High levels of volatility for yen pairs yesterday prompted Japan’s officials to remind markets that they’re watching the exchange rate, and will not hesitate to intervene. USD/JPY rose nearly 3x its usual 10-day ATR yesterday and was the weakest pair of 28 that we track among FX major pairs.
However, volatility was a shadow of its former self (in relation to yesterday’s moves anyway_ for currency and commodity markets, as traders across Asia erred on the side of caution and chose not to jump onto the back of extreme moves.
Gold hits a 3-month high
In recent weeks I have noted in some reports that strong support sat around the $1614 lows, as evidenced by the fact buyers would step in each time the market sold down to that level. And even if the level were to break, $1600 was likely to hold – at least initially. Furthermore, options traders had a favourable outlook for the December contract as calls outweighed puts. And this remains the call with the call/put ratio currently at 2.6, which shows options traders have a favourable view over the next few weeks.

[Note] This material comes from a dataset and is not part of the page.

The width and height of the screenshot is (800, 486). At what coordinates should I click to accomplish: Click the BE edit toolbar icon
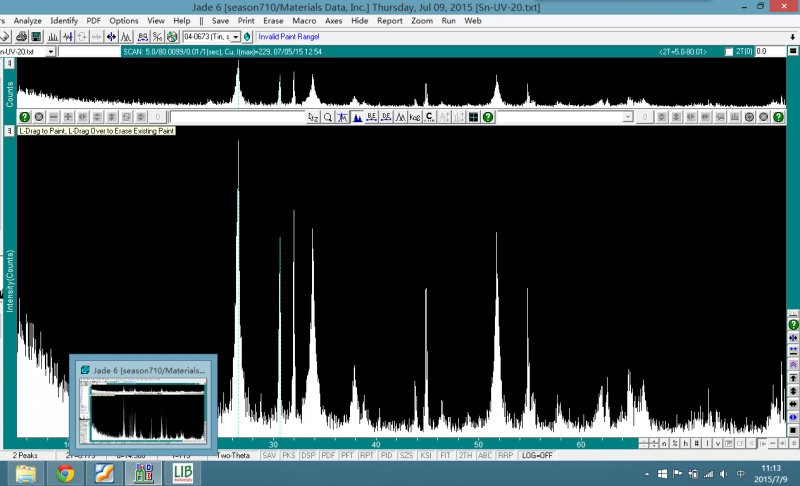372,117
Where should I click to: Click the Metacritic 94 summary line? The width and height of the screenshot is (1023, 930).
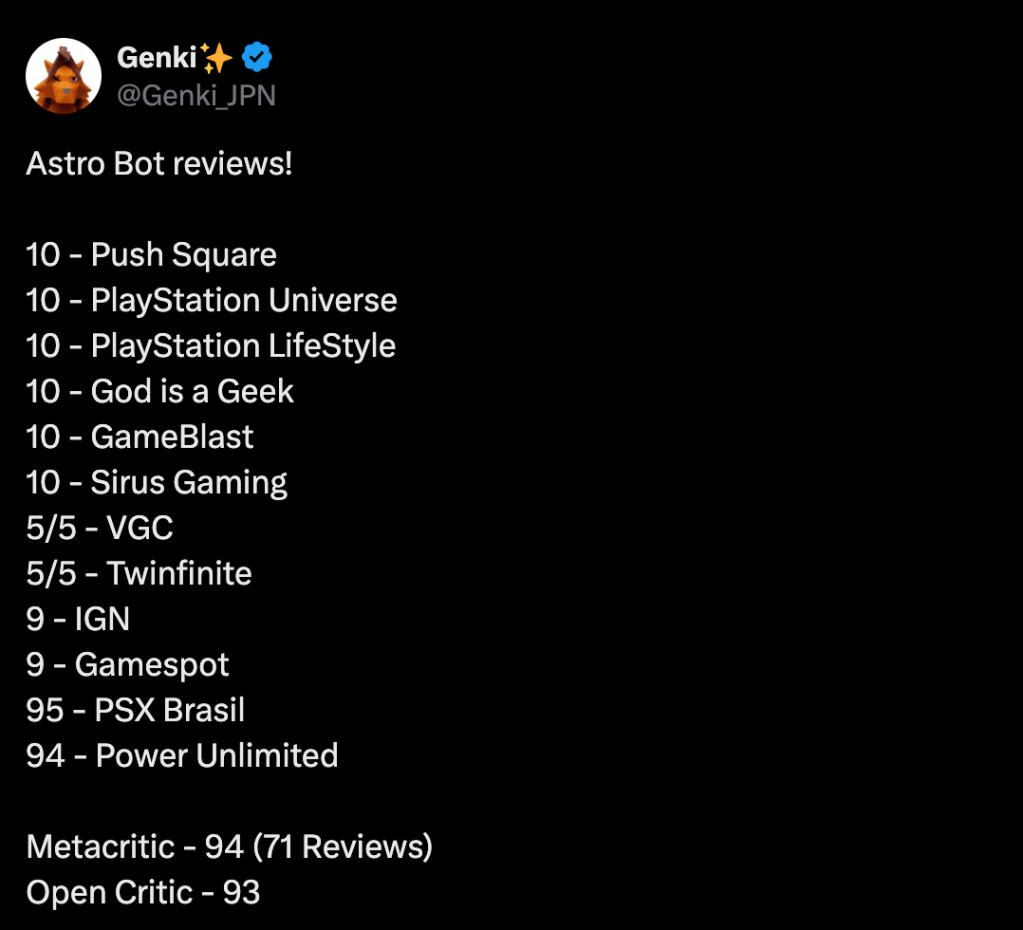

But the recent inflation report has sent TIP lower, which moves inversely to gold. If yields and the US dollar continue to fall, it simply continues to support a bullish case for gold. On a side note, ETF traders should note the potential for gold ETF flows to pick up and close the gap with gold prices over the coming sessions.
Gold 4-hour chart
A strong bullish trend has developed on gold’s 4-hour chart, although perhaps its too strong and needs a pullback. Prices are meandering around $1750, so a retracement towards the $1735 support zone would be welcomed were I’d seek evidence of a swing low, then reassess it potential to rise to the $1765 resistance zone. Should momentum instead continue higher, bulls could switch to lower timeframes and seek continuation patterns.
GBP in focus ahead of the UK data dump
A host of UK data including GDP, manufacturing and industrial production is released at 07:00 GMT. One school of though it that it is debatable as to how it ill pan out, with the BOE sending warnings of a 2-year recession. Will the bad data really be a shock? And even if it were to surprise to the upside, it may be treated with suspicion and seen as a mere blip.
Still, price action on GBP/AUD looks like it wants to turn lower and a weak set of data points for the UK could help with that. A double top has formed at cycle highs and prices are now resting on the 200-day EMA, a break beneath which assumes a move bac to the 1.7479 lows and perhaps the 1.4700 handle, just above the weekly and monthly S1 pivots.